— BEGIN —

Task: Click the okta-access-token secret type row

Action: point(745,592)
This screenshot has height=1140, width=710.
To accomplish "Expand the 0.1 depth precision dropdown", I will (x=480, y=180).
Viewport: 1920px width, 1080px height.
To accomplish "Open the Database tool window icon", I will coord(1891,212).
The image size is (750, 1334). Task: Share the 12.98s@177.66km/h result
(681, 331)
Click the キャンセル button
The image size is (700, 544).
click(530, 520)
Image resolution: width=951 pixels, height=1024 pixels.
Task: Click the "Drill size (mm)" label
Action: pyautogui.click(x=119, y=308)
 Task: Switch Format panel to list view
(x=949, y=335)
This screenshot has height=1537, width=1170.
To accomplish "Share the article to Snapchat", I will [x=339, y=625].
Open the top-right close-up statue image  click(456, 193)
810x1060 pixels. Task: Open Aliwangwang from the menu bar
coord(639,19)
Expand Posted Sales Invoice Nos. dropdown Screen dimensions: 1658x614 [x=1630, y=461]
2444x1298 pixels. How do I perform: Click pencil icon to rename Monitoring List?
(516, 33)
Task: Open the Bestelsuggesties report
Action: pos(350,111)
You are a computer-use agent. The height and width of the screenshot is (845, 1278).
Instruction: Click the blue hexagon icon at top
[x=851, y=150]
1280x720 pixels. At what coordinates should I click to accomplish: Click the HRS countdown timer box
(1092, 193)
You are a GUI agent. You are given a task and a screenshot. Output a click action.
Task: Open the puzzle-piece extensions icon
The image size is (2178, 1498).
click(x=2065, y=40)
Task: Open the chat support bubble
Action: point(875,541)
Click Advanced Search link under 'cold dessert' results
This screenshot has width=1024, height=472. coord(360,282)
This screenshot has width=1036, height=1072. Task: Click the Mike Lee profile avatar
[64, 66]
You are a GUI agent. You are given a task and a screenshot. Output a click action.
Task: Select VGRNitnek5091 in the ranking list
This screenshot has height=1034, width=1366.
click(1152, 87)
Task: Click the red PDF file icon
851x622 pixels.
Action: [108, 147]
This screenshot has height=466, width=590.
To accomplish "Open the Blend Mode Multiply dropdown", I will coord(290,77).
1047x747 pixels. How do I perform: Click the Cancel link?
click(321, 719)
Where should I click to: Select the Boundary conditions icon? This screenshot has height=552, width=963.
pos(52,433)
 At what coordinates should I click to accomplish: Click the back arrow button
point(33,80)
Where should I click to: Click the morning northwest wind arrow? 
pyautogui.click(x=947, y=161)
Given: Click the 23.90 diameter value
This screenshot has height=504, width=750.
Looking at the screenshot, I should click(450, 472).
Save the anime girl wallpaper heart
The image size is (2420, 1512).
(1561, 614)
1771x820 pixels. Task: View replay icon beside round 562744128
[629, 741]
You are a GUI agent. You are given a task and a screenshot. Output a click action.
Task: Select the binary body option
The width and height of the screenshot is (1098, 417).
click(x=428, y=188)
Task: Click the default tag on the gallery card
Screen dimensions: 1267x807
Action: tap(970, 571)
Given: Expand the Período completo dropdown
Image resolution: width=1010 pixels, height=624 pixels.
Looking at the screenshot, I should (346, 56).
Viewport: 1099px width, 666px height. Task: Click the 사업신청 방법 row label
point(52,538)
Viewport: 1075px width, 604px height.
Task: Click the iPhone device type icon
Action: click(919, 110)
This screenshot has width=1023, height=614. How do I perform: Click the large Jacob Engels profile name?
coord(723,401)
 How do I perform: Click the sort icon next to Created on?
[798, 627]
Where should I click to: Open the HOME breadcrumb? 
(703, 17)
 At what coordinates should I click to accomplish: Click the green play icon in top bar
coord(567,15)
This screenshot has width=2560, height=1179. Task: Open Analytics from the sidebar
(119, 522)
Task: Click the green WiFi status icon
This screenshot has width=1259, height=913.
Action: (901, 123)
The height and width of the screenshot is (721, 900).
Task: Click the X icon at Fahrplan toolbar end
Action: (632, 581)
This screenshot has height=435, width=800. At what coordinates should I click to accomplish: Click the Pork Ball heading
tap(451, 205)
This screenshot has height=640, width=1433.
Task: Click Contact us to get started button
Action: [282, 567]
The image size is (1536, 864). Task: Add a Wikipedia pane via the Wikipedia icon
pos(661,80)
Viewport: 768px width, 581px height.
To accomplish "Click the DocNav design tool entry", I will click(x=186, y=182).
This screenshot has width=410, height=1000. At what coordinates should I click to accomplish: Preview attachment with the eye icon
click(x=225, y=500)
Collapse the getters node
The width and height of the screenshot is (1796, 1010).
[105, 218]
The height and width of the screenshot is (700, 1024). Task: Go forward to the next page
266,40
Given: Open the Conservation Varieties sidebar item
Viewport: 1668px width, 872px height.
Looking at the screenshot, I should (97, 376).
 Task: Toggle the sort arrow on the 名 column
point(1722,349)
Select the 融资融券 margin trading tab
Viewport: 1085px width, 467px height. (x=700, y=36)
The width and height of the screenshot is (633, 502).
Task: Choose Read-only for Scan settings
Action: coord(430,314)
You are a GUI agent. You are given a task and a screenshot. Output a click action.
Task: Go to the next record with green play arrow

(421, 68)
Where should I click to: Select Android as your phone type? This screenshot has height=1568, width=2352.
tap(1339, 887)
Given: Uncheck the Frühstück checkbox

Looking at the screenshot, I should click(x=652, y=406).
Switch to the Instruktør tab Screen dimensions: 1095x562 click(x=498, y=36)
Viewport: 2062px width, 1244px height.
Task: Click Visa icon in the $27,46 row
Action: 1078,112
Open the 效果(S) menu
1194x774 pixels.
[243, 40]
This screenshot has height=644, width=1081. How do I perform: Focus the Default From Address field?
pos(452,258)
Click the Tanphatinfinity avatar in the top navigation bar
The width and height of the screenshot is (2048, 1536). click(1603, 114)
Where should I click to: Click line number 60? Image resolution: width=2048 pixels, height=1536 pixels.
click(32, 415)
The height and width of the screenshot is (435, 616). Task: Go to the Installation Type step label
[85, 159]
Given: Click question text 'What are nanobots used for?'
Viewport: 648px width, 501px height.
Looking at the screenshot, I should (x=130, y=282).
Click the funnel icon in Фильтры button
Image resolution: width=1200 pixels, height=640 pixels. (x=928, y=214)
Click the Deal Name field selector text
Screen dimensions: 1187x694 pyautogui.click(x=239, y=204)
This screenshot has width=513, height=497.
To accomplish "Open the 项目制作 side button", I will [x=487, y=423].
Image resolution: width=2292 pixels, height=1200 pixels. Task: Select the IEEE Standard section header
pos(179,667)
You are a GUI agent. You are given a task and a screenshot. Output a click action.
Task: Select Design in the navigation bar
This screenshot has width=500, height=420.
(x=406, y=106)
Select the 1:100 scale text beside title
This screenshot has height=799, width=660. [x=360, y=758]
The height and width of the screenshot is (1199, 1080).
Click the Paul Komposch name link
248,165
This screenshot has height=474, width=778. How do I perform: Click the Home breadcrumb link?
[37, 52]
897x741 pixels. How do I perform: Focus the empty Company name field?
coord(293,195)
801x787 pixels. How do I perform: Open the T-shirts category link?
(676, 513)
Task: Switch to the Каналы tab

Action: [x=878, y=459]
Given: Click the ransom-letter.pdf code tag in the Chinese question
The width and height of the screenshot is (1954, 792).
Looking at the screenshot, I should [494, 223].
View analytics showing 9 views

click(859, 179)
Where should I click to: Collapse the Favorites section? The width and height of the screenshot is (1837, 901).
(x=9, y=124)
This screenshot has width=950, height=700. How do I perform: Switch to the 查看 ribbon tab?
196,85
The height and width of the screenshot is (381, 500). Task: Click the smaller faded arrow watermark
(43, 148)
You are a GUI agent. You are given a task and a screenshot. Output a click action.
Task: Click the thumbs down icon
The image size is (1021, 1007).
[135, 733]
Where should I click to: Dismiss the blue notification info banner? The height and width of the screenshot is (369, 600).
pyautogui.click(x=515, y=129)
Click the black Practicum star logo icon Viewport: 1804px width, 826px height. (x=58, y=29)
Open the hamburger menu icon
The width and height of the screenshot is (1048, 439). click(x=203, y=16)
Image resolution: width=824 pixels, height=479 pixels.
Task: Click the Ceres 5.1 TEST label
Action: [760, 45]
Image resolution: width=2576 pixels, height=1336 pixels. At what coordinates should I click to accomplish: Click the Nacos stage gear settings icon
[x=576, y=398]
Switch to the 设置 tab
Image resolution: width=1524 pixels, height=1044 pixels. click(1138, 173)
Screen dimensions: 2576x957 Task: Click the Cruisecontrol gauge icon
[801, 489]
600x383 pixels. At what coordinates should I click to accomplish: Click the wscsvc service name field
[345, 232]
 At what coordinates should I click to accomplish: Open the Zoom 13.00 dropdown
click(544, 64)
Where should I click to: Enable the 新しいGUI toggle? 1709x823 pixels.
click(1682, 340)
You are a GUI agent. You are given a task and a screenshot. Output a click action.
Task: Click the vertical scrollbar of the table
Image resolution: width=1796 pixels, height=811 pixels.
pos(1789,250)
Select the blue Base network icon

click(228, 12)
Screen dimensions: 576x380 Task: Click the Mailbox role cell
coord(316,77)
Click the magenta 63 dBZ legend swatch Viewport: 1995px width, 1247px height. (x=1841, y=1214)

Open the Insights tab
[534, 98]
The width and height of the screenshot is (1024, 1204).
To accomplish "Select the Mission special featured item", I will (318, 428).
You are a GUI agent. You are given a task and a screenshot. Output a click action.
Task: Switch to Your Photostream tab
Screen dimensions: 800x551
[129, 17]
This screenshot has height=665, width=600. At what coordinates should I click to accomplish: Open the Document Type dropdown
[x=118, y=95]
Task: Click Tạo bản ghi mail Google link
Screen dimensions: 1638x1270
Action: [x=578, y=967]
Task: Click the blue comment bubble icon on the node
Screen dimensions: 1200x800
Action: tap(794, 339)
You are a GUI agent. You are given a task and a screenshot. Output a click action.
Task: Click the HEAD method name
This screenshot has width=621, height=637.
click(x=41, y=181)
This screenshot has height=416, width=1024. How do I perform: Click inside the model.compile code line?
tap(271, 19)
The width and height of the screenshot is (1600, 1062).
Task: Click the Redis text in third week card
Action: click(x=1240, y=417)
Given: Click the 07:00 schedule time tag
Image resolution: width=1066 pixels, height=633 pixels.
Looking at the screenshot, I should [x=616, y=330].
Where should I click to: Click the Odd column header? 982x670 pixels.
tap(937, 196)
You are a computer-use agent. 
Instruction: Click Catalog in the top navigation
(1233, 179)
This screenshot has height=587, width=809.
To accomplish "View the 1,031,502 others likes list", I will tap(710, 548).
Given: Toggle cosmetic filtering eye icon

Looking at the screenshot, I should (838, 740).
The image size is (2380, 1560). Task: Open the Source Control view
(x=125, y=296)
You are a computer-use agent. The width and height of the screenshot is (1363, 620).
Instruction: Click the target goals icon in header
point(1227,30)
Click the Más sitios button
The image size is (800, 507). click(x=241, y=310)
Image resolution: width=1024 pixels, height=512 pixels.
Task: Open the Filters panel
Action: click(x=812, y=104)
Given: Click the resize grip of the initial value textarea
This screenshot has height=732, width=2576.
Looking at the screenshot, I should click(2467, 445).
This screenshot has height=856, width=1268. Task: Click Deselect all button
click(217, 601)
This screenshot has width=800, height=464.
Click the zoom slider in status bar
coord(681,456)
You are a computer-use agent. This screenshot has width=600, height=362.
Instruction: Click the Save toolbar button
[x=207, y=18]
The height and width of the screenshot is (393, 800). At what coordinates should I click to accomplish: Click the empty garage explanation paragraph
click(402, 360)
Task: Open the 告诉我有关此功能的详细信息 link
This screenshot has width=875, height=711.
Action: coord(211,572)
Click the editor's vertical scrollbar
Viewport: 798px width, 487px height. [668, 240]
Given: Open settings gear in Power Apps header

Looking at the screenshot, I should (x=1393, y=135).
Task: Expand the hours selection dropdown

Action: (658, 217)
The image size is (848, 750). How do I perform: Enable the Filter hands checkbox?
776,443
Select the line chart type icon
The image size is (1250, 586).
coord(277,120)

— END —

### WRITTEN INSTRUCTION
Give the records again from the start through the line containing "will (x=480, y=180).", swapping "dropdown" for "menu" and leaving everything else unchanged.

### ANSWER TO THIS EXERCISE
Task: Click the okta-access-token secret type row

Action: point(745,592)
This screenshot has height=1140, width=710.
To accomplish "Expand the 0.1 depth precision menu", I will (x=480, y=180).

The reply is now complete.